--- Given problem ---
Please rewrite the listing below with every "At what coordinates should I click to accomplish" replaced by "Where should I click to carry out", and keep everything else the same.

--- Exercise data ---
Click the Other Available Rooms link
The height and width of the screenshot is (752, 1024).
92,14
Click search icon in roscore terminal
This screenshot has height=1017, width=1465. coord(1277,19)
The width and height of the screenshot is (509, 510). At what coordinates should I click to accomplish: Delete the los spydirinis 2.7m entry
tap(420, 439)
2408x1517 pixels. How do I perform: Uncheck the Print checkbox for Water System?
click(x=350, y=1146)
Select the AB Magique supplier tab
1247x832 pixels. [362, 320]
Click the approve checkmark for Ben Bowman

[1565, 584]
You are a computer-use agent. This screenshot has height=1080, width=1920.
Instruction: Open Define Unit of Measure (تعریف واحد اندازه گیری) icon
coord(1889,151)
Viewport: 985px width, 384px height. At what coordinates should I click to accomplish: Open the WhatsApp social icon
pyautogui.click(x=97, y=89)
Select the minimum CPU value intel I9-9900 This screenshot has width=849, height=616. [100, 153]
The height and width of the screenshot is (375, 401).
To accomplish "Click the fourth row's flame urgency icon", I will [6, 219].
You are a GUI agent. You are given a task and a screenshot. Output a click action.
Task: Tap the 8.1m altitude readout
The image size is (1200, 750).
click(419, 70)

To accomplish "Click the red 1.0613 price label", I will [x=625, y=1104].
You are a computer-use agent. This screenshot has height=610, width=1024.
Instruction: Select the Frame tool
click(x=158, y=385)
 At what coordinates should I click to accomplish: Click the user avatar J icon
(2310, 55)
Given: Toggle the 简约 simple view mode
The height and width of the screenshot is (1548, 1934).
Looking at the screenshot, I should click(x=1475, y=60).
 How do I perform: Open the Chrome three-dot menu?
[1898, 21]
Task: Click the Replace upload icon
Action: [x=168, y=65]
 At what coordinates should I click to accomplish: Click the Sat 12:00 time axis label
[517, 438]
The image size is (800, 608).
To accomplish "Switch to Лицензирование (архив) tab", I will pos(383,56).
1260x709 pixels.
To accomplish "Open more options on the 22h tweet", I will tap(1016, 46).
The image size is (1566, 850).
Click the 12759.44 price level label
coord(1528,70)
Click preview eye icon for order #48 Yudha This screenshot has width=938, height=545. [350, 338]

--- Solution to the exercise ---
Click the Other Available Rooms link
The height and width of the screenshot is (752, 1024).
92,14
Click search icon in roscore terminal
This screenshot has height=1017, width=1465. coord(1277,19)
The width and height of the screenshot is (509, 510). Where should I click to carry out: Delete the los spydirinis 2.7m entry
tap(420, 439)
2408x1517 pixels. How do I perform: Uncheck the Print checkbox for Water System?
click(x=350, y=1146)
Select the AB Magique supplier tab
1247x832 pixels. [362, 320]
Click the approve checkmark for Ben Bowman

[1565, 584]
You are a computer-use agent. This screenshot has height=1080, width=1920.
Instruction: Open Define Unit of Measure (تعریف واحد اندازه گیری) icon
coord(1889,151)
Viewport: 985px width, 384px height. Where should I click to carry out: Open the WhatsApp social icon
pyautogui.click(x=97, y=89)
Select the minimum CPU value intel I9-9900 This screenshot has width=849, height=616. [100, 153]
The height and width of the screenshot is (375, 401).
To accomplish "Click the fourth row's flame urgency icon", I will [6, 219].
You are a GUI agent. You are given a task and a screenshot. Output a click action.
Task: Tap the 8.1m altitude readout
The image size is (1200, 750).
click(419, 70)

To accomplish "Click the red 1.0613 price label", I will [x=625, y=1104].
You are a computer-use agent. This screenshot has height=610, width=1024.
Instruction: Select the Frame tool
click(x=158, y=385)
 Where should I click to carry out: Click the user avatar J icon
(2310, 55)
Given: Toggle the 简约 simple view mode
The height and width of the screenshot is (1548, 1934).
Looking at the screenshot, I should click(x=1475, y=60).
 How do I perform: Open the Chrome three-dot menu?
[1898, 21]
Task: Click the Replace upload icon
Action: [x=168, y=65]
 Where should I click to carry out: Click the Sat 12:00 time axis label
[517, 438]
The image size is (800, 608).
To accomplish "Switch to Лицензирование (архив) tab", I will pos(383,56).
1260x709 pixels.
To accomplish "Open more options on the 22h tweet", I will tap(1016, 46).
The image size is (1566, 850).
Click the 12759.44 price level label
coord(1528,70)
Click preview eye icon for order #48 Yudha This screenshot has width=938, height=545. [350, 338]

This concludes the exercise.